> [Requirement]
Copy every line of the entries below word for word, omitting the pictures.

[START OF Material provided]

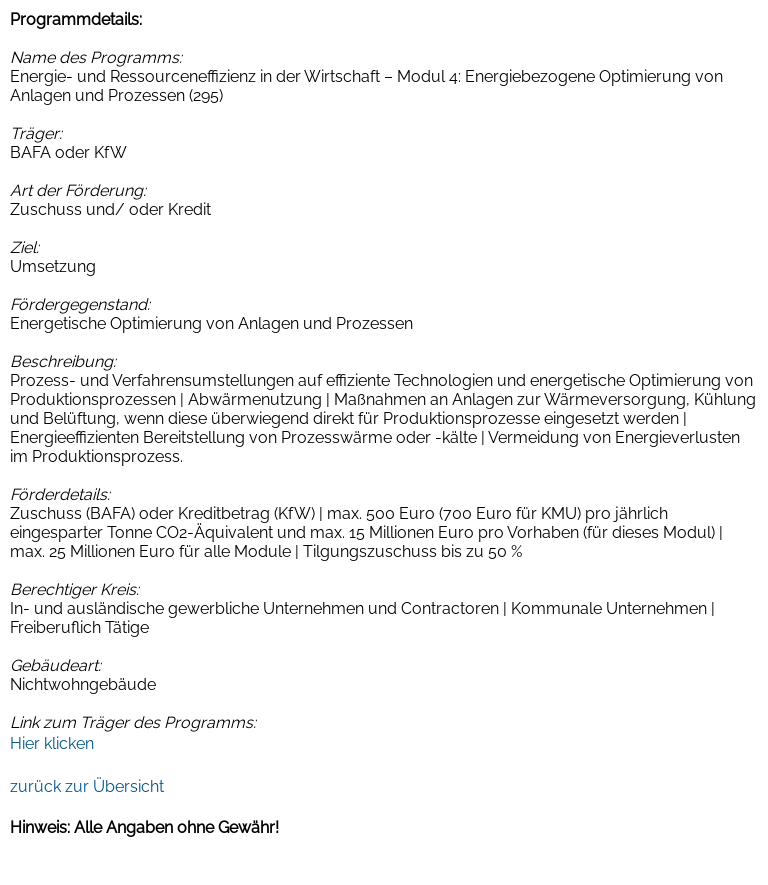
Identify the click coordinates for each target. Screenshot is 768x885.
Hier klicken (52, 743)
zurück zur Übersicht (87, 786)
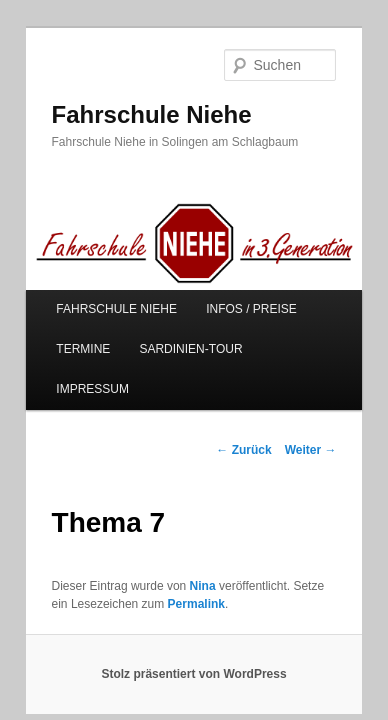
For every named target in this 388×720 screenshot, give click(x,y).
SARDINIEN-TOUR (168, 335)
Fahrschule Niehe (129, 86)
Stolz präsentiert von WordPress (193, 621)
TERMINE (61, 335)
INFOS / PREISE (229, 295)
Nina (181, 532)
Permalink (154, 550)
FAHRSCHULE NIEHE (94, 295)
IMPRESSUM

[END OF Material provided]

> [Correct response]
Identify the click coordinates for each target. Screenshot is 768x885.
Hier klicken (52, 743)
zurück zur Übersicht (87, 786)
For every named target in this 388×720 screenshot, give click(x,y).
SARDINIEN-TOUR (168, 335)
Fahrschule Niehe (129, 86)
Stolz präsentiert von WordPress (193, 621)
TERMINE (61, 335)
INFOS / PREISE (229, 295)
Nina (181, 532)
Permalink (154, 550)
FAHRSCHULE NIEHE (94, 295)
IMPRESSUM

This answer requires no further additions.